描述

The sequence $a$ is sent over the network as follows:

1.sequence $a$ is split into segments (each element of the sequence belongs to exactly one segment, each segment is a group of consecutive elements of sequence); 2.for each segment, its length is written next to it, either to the left of it or to the right of it; 3.the resulting sequence $b$ is sent over the network.

For example, we needed to send the sequence $a = [1, 2, 3, 1, 2, 3]$. Suppose it was split into segments as follows: $[\color{red}{1}] + [\color{blue}{2, 3, 1}] + [\color{green}{2, 3}]$. Then we could have the following sequences:

•$b = [1, \color{red}{1}, 3, \color{blue}{2, 3, 1}, \color{green}{2, 3}, 2]$,

•$b = [\color{red}{1}, 1, 3, \color{blue}{2, 3, 1}, 2, \color{green}{2, 3}]$,

•$b = [\color{red}{1}, 1, \color{blue}{2, 3, 1}, 3, 2, \color{green}{2, 3}]$,

•$b = [\color{red}{1}, 1,\color{blue}{2, 3, 1}, 3, \color{green}{2, 3}, 2]$.

If a different segmentation had been used, the sent sequence might have been different.

The sequence $b$ is given. Could the sequence $b$ be sent over the network? In other words, is there such a sequence $a$ that converting $a$ to send it over the network could result in a sequence $b$?

格式

输入

The first line of input data contains a single integer $t$ ($1 \le t \le 10^4$) — the number of test cases.

Each test case consists of two lines.

The first line of the test case contains an integer $n$ ($1 \le n \le 2 \cdot 10^5$) — the size of the sequence $b$.

The second line of test case contains $n$ integers $b_1, b_2, \dots, b_n$ ($1 \le b_i \le 10^9$) — the sequence $b$ itself.
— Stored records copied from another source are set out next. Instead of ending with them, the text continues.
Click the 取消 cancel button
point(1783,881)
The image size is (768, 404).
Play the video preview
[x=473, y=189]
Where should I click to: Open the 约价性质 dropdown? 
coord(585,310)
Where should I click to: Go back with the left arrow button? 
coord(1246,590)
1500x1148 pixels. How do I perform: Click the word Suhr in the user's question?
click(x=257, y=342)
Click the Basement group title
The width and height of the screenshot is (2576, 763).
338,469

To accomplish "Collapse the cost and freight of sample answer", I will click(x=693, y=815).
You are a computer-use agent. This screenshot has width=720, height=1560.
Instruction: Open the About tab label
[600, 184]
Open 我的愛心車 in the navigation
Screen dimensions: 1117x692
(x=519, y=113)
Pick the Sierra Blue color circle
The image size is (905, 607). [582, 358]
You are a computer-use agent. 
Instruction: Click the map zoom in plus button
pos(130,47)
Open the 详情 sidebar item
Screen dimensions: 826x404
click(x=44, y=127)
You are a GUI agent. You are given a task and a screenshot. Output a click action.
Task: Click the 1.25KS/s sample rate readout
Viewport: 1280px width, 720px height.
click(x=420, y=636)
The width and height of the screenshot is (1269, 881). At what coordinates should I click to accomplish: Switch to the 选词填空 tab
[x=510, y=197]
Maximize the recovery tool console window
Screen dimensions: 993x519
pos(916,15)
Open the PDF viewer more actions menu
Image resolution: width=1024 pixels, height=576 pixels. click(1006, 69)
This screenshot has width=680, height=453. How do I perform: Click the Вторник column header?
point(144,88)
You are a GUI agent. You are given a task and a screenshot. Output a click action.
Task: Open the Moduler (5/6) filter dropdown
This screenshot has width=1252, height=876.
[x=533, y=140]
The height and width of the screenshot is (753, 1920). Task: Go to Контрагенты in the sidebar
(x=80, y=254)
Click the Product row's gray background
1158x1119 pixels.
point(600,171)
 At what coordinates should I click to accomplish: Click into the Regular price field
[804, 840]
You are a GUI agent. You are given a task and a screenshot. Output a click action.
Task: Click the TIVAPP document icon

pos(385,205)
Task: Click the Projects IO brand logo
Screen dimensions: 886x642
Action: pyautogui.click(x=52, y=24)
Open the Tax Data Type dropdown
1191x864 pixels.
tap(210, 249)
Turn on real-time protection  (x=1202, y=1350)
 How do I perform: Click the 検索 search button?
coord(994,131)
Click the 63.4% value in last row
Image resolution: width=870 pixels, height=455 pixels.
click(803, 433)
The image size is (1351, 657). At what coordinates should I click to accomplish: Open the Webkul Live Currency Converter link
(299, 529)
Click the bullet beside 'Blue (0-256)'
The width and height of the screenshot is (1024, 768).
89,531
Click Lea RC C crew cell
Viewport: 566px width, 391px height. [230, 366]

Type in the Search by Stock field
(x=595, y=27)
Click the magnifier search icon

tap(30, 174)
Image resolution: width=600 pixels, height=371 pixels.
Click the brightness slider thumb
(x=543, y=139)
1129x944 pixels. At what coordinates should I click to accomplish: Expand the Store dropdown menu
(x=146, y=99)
It is guaranteed that the sum of $n$ over all test cases does not exceed $2 \cdot 10^5$.

输出

For each test case print on a separate line:

•YES if sequence $b$ could be sent over the network, that is, if sequence $b$ could be obtained from some sequence $a$ to send $a$ over the network.

•NO otherwise.

样例

7
9
1 1 2 3 1 3 2 2 3
5
12 1 2 7 5
6
5 7 8 9 10 3
4
4 8 6 2
2
3 1
10
4 6 2 1 9 4 9 3 4 2
1
1

YES
YES
YES
NO
YES
YES
NO

提示

In the first case, the sequence $b$ could be obtained from the sequence $a = [1, 2, 3, 1, 2, 3]$ with the following partition: $[\color{red}{1}] + [\color{blue}{2, 3, 1}] + [\color{green}{2, 3}]$. The sequence $b$: $[\color{red}{1}, 1, \color{blue}{2, 3, 1}, 3, 2, \color{green}{2, 3}]$.

In the second case, the sequence $b$ could be obtained from the sequence $a = [12, 7, 5]$ with the following partition: $[\color{red}{12}] + [\color{green}{7, 5}]$. The sequence $b$: $[\color{red}{12}, 1, 2, \color{green}{7, 5}]$.

In the third case, the sequence $b$ could be obtained from the sequence $a = [7, 8, 9, 10, 3]$ with the following partition: $[\color{red}{7, 8, 9, 10, 3}]$. The sequence $b$: $[5, \color{red}{7, 8, 9, 10, 3}]$.

In the fourth case, there is no sequence $a$ such that changing $a$ for transmission over the network could produce a sequence $b$.